Il BIEF non è presente in tutti i soggetti asmatici, mentre può manifestarsi anche in soggetti con solo atopìa generica, o anche essere l’unica manifestazione di un’asma asintomatica.
Lo sforzo muscolare, per essere capace di provocare un broncospasmo deve rispondere a requisiti fondamentali quali:
- impegno aerobico continuo
- intensità almeno submassimale
- durata sufficiente (6-8 minuti)
Prevenzione del BIEF
A seguito dell’incremento della ventilazione la mucosa bronchiale aumenta la cessione di acqua per evaporazione. Se non si ripristina un sufficiente reintegro dei liquidi, a partire dal versante ematico sottostante, aumenta la concentrazione dei soluti nel liquido periciliare e le stesse cellule, disidratandosi allentano le giunzioni intercellulari.

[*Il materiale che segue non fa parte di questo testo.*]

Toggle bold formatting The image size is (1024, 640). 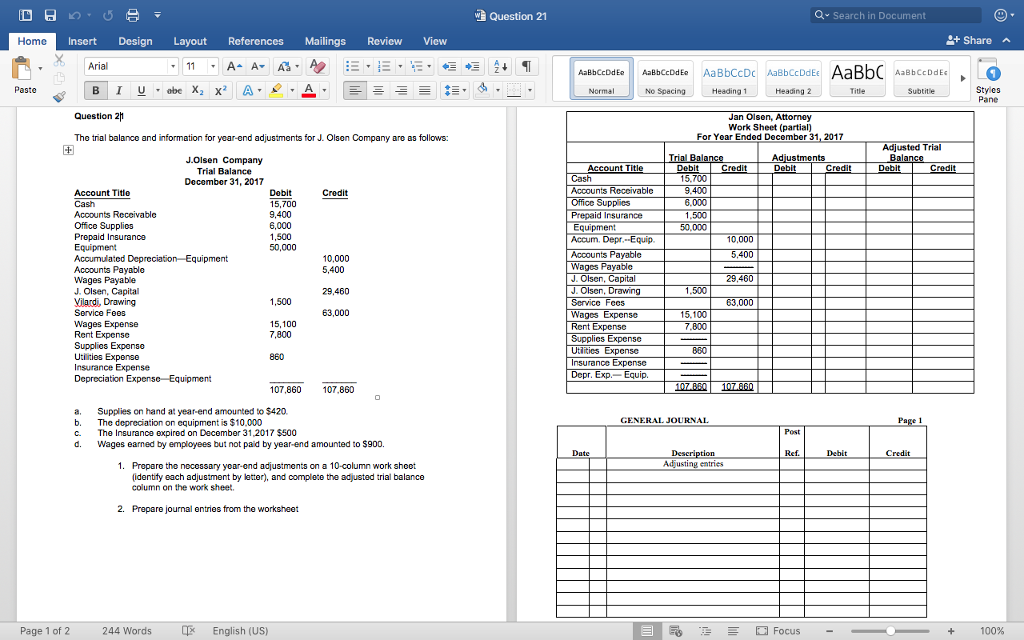click(x=95, y=89)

Sia la iperosmolarità cellulare che l’esposizione delle terminazioni nervose juxtaepiteliali sono stimoli sufficienti al rilascio di neuromediatori vasoattivi e broncocostrittori.

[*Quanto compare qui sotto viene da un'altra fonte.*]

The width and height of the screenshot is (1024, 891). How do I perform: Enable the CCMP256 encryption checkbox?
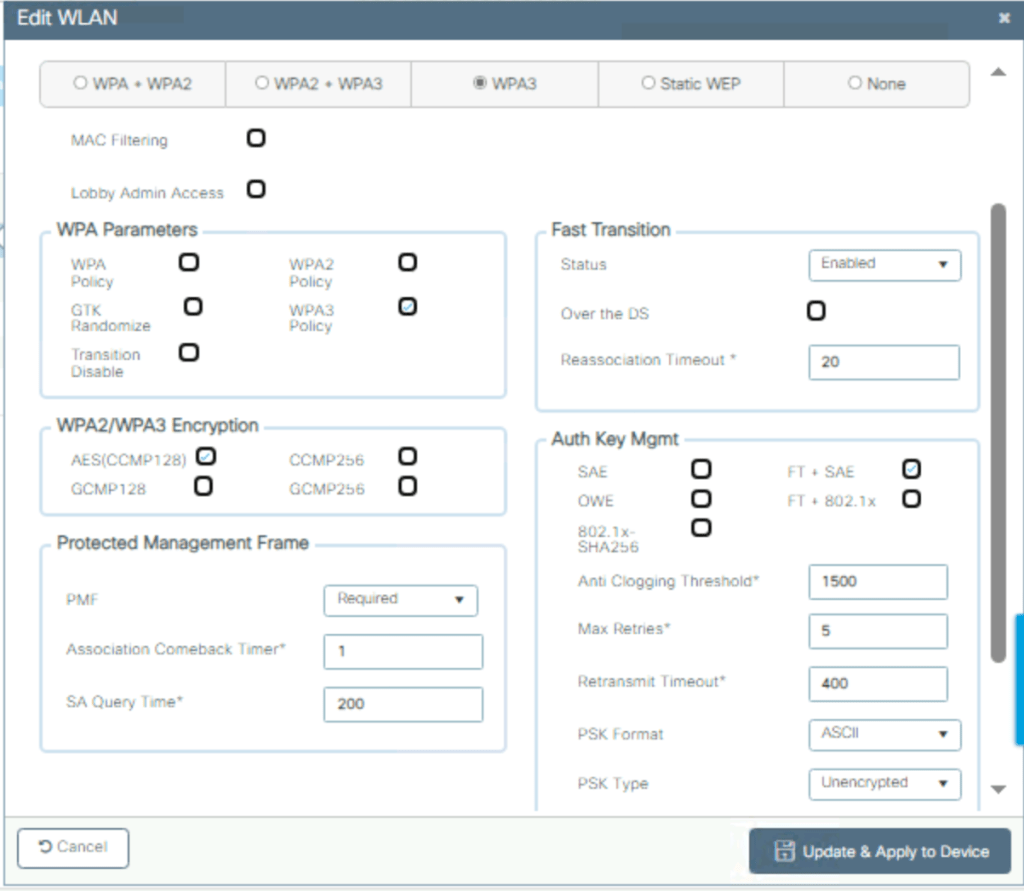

Quanto più fredda e secca è l’aria inalata tanto maggiore sarà lo scambio termico a livello delle vie aeree e tanto maggiore quindi l’effetto broncocostrittore. L’inalazione di aria più calda e con un tasso di umidità relativa intorno al 70% (come in piscina) ha un effetto protettivo.

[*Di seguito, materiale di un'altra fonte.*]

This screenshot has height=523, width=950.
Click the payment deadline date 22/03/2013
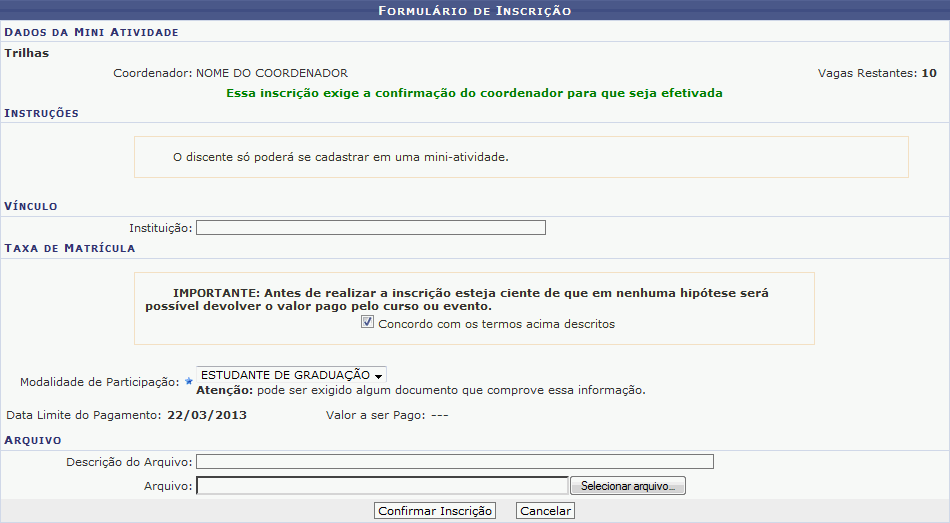pyautogui.click(x=206, y=414)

Un asmatico allergico agli acari della polvere risentirà sfavorevolmente dallo svolgere l’attività fisica in ambienti chiusi ove sia presente l’acaro. Per i pollinosici sarà un rischio svolgere la loro attività fisica in primavera in luoghi con vegetazione rigogliosa.
Si consideri inoltre che la reattività bronchiale è stimolata pure da agenti inquinanti come l’anidride solforosa oggi così comune nelle strade cittadine.